> [Things to do]:
• A. Answer these questions using the CARB-X text, one line each, labeled (i), (ii) and (iii):
(i) How much did CARB-X award from 2016 to 2021, and to how many projects?
(ii) What investment in CARB-X did Italy announce at the 2024 G7 Joint Finance and Health Ministers’ Meeting?
(iii) Which two communiqués featured CARB-X in May 2023?
• B. Translate this sentence from the CARB-X text into French: "This funding aims to accelerate the development of new products for preventing, diagnosing, and treating drug-resistant infections."
• C. Reproduce the stretch of the CARB-X text from "In addition to" through "reaching the market.", without changing anything.

> [Selected extract]:
####################

In its first five years, from 2016 to 2021, CARB-X awarded $361 million to 92 projects. In 2022, BARDA and Wellcome renewed committed renewed funding up to an additional $370 million to CARB-X. In 2023, the German and UK governments renewed funding to CARB-X, committing an additional €41 million and £24 million; the government of Canada committed CAD$6.3 million over two years; and The Novo Nordisk Foundation committed USD$25 million over three years. In 2026, Wellcome renewed its AMR innovation partnership with CARB-X with a $60 million award.

In addition to awarding non-dilutive funding, CARB-X partners with a Global Accelerator Network (GAN) of experts who offer product developers advice on a range of issues, including drug development, business strategy, policy and regulatory affairs.

At the 2024 G7 Joint Finance and Health Ministers’ Meeting, Italy announced a $21 million investment in CARB-X, a partnership that funds early-stage antibiotic research. This funding aims to accelerate the development of new products for preventing, diagnosing, and treating drug-resistant infections. Italy joins five other G7 governments and major global health foundations, and CARB-X has already supported 104 R&D projects globally, with 18 advancing to clinical trials and some reaching the market.

== Global Recognition ==
The G7 Health Ministers have cited CARB-X among the critical initiatives to support as the G7 governments renew their 2021 commitment to address the most dangerous drug-resistant infections. In May 2023, the global threat of Antimicrobial Resistance and the importance of supporting CARB-X as a global push incentive that coordinates and accelerates much-needed antibacterial innovation was featured in G7 Hiroshima Leaders’ Communiqué and the G7 Nagasaki Health Ministers’ Communiqué. The same year, G20 Health Ministers cited CARB-X as playing a critical role in accelerating antimicrobial R&D and access. In October 2024, the importance of supporting CARB-X as a global push incentive that accelerates the research and development of antibacterial products was featured in G7 Health Ministers' Communiqué. At a November 2025 G20 Health Ministerial Meeting, the Ministers acknowledged and affirmed support for AMR initiatives such as CARB-X.

####################

> [Collected material]:
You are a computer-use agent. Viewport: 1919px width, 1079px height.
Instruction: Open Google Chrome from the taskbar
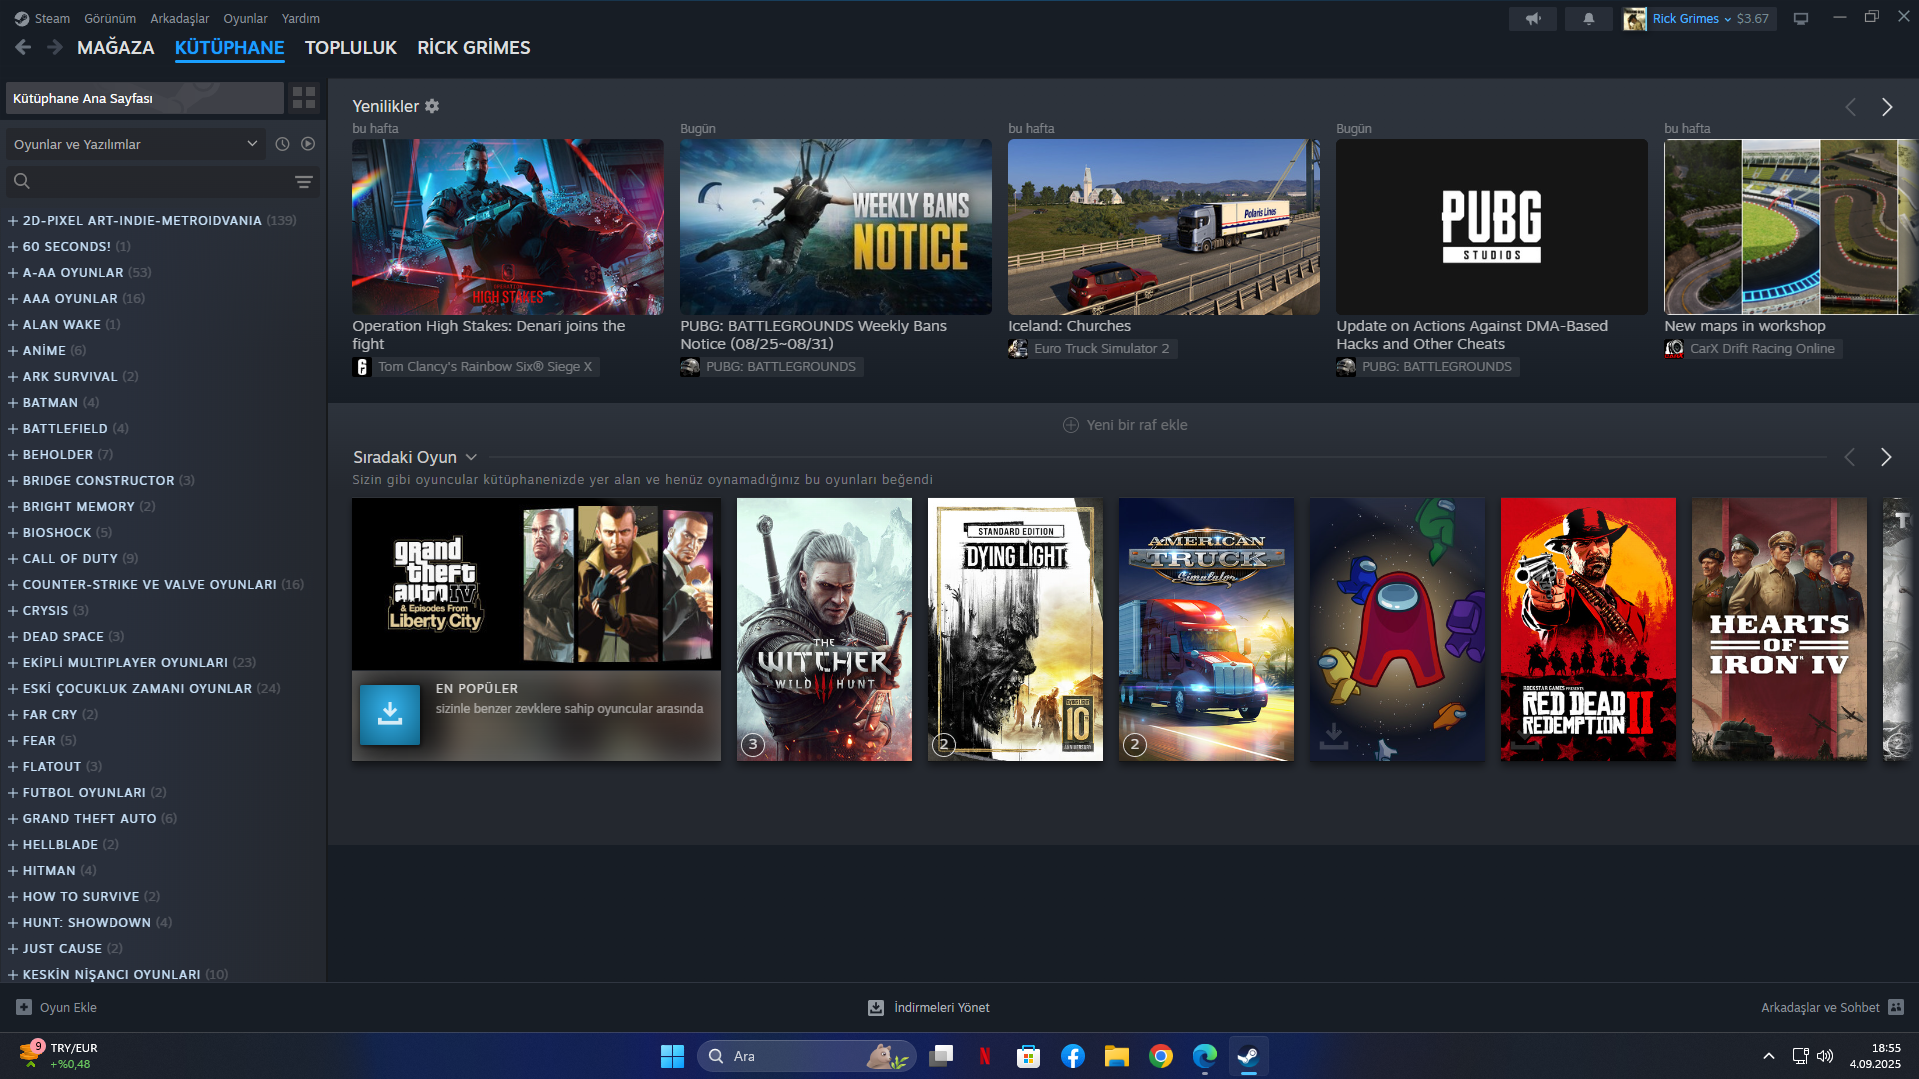[1161, 1056]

####################

> [Answers]:
• A.
(i) $361 million to 92 projects.
(ii) A $21 million investment.
(iii) The G7 Hiroshima Leaders’ Communiqué and the G7 Nagasaki Health Ministers’ Communiqué.

• B. Ce financement vise à accélérer le développement de nouveaux produits destinés à prévenir, diagnostiquer et traiter les infections résistantes aux médicaments.

• C.
In addition to awarding non-dilutive funding, CARB-X partners with a Global Accelerator Network (GAN) of experts who offer product developers advice on a range of issues, including drug development, business strategy, policy and regulatory affairs.

At the 2024 G7 Joint Finance and Health Ministers’ Meeting, Italy announced a $21 million investment in CARB-X, a partnership that funds early-stage antibiotic research. This funding aims to accelerate the development of new products for preventing, diagnosing, and treating drug-resistant infections. Italy joins five other G7 governments and major global health foundations, and CARB-X has already supported 104 R&D projects globally, with 18 advancing to clinical trials and some reaching the market.